I'm using opencv remap function to map an image to another coordinate system. However, my initial tests indicate that there are some issues with the interpolation. Here, I give a simple example of a constant 0.1 pixel shift for a image that is 0 everywhere but at position [50,50].
import cv2
import numpy as np
prvs = np.zeros((100,80), dtype=np.float32)
prvs[50:51, 50:51] = 1.
grid_x, grid_y = np.meshgrid(np.arange(prvs.shape[1]), np.arange(prvs.shape[0]))
grid_y = grid_y.astype(np.float32)
grid_x = grid_x.astype(np.float32) + 0.1
prvs_remapped = cv2.remap(prvs, grid_x, grid_y, interpolation=cv2.INTER_LINEAR)
print(prvs_remapped[50,50])
print(prvs_remapped[50,49])
gives
0.90625
0.09375
However, I would expect 0.9 and 0.1 instead, given the linear interpolation method. Am I doing something wrong or is this some numeric issue? Are there any more precise remapping algorithms around?
Thanks.
Nice catch. Your expectations are correct in my opinion, as exemplified by np.interp
giving 0.1
and 0.9
values.
Let's plot a pyramid (interpolating into the 49:51 square pixel range):
import numpy as np
import cv2
import matplotlib.pyplot as plt
from mpl_toolkits.mplot3d import Axes3D
prvs = np.zeros((100,80), dtype=np.float32)
prvs[50:51, 50:51] = 1
lin = np.linspace(49,51,200)
grid_x,grid_y = np.meshgrid(lin,lin)
grid_x = grid_x.astype(np.float32)
grid_y = grid_y.astype(np.float32)
prvs_zoommapped = cv2.remap(prvs, grid_x, grid_y, interpolation=cv2.INTER_LINEAR)
fig = plt.figure()
ax = fig.add_subplot(111,projection='3d')

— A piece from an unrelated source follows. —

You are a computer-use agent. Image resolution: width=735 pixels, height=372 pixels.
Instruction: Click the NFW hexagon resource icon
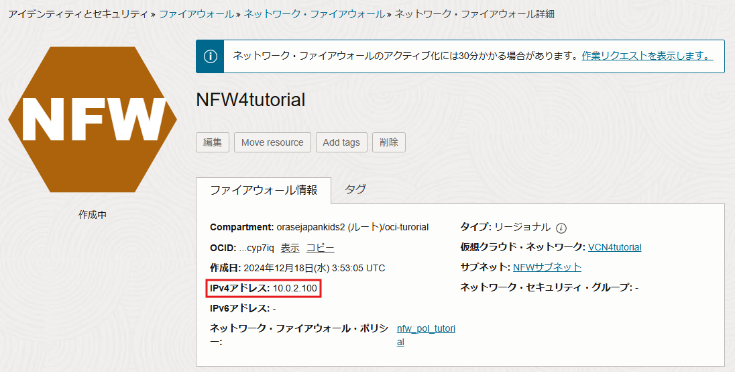pos(93,120)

ax.plot_surface(grid_x,grid_y,prvs_zoommapped,cmap='viridis')
plt.show()
Notice anything off? With a plotting grid of 200x200, there are very visible steps on the pyramid. Let's take a look at the cross-section of our result:
fig,ax = plt.subplots()
ax.plot(prvs_zoommapped[100,:],'x-')
ax.grid('on')
plt.show()
As you can see, the result is a piece-wise constant function, i.e. there's huge discretization error in the output. To be precise, we see steps of 0.03125 == 1/32
in the result.
My suspicion is that cv2.remap
is not meant to be used for sub-pixel manipulations, but for a larger-scale mapping from one grid to another. The other option is that internally precision has been sacrificed for performance improvements. Either way, you're not going crazy: you should be seeing 0.1
and 0.9
as the result of exact (bi)linear interpolation.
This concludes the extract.